In its simplest form, coding is the language that tells computers what to do, but it’s not a language anyone can actually speak. It’s a hodgepodge of symbols, numbers and letters that to the untrained eye, look much more like the aftermath of a cat running across a keyboard rather than a set of instructions.
Coders say the best way to learn it is to use it, screw it up and try, try, try again. Such is the philosophy at most coding camps. At CodeKids and the Flatiron course, instructors spent only a few minutes in front of the class before they started walking around, working with students to troubleshoot on individual laptops.
The high school students at the pre-college academy learned the programming language called “Ruby,” a sample of which may look something like this: def initialize @field_pattern = /^.+?[^:/s]:
Meanwhile, tween girls at CodeElla, a coding camp in Little Havana, learned “Python,” which looks more like this: label=symbol.sym.name.get(int(ast(0}, ast)
Knowing the languages — what noncoders might chalk up to being pixie dust inside the machine — is increasingly important as computers run more of our lives. Websites, parking meters, elevators and, of course, your smartphone are all run by code. It’s used when you punch the letter “H” to type hello, hit “Control-P” to print a PDF or opt for a side of fries when you order from GrubHub.
Hadi Partovi, the founder of Code.org, said coding is actually a small part of the puzzle. He compared it to grammar, while computer science is the whole of English literature.
“Coding itself is a tool, and I think you need a broader education to see what you want to do with that tool,” Partovi said.
Daniel Martinez’s first week at the CodeKids camp in Doral didn’t result in him creating the next Instagram, but it did introduce him to the concepts of computing and a vocabulary to build upon. By starting with the modifications to Minecraft, called “mods,” the kids later developed ideas for a fashion app and envisioned their own tech startup, with guidance from two developers and one public school teacher.
“What we’re teaching here is the fundamentals of coding and computing and how they stack together,” said Richard Chimelis, the camp’s co-founder.

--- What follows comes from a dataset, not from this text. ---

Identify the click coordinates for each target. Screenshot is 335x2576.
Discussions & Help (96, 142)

Daphne Cerrata, an 11-year-old camper at CODeLLA, spent the first few days of camp tapping on her tablet to turn mathematical patterns into pink and purple kaleidoscope shapes in a program called Xaos. Whereas most coding camps can run parents upwards of $800 a week, CODeLLA — located at Centro Mater Child Care Center in Little Havana — is completely grant-funded and quite selective: All campers must live below the federal poverty line, be 9 to 12-years old and be Latina.

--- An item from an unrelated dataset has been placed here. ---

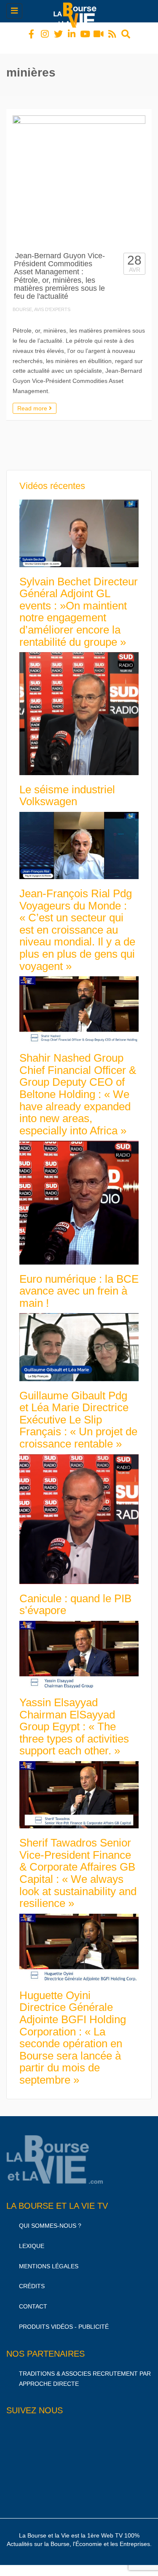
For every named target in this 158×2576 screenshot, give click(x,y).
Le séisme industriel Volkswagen (67, 788)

Most of the girls in CODeLLA don’t have internet at home, said Centro Mater board member Sophia Powell, and they aren’t smartphone-savvy when they arrive. But that changes quickly.
"It's kind of like taking a kid who has never eaten dessert before and taking her to a chocolate factory," said Aurora Cosio, 14, a student founder of the camp. At CODeLLA’s culmination, the 22 girls will have a competition, pitching their tech inventions focused on wellness and wearable technology.
Python, HTML and CSS are some of the program languages Daphne learned at CODeLLA and the fifth grader hopes to apply them to her business ventures down the road.
“I’m so young that once I grow up, tech will be advancing, and I will know what to do in the future,” she said. Daphne wants start a veterinary business that will connect sick animals with the medicine they need.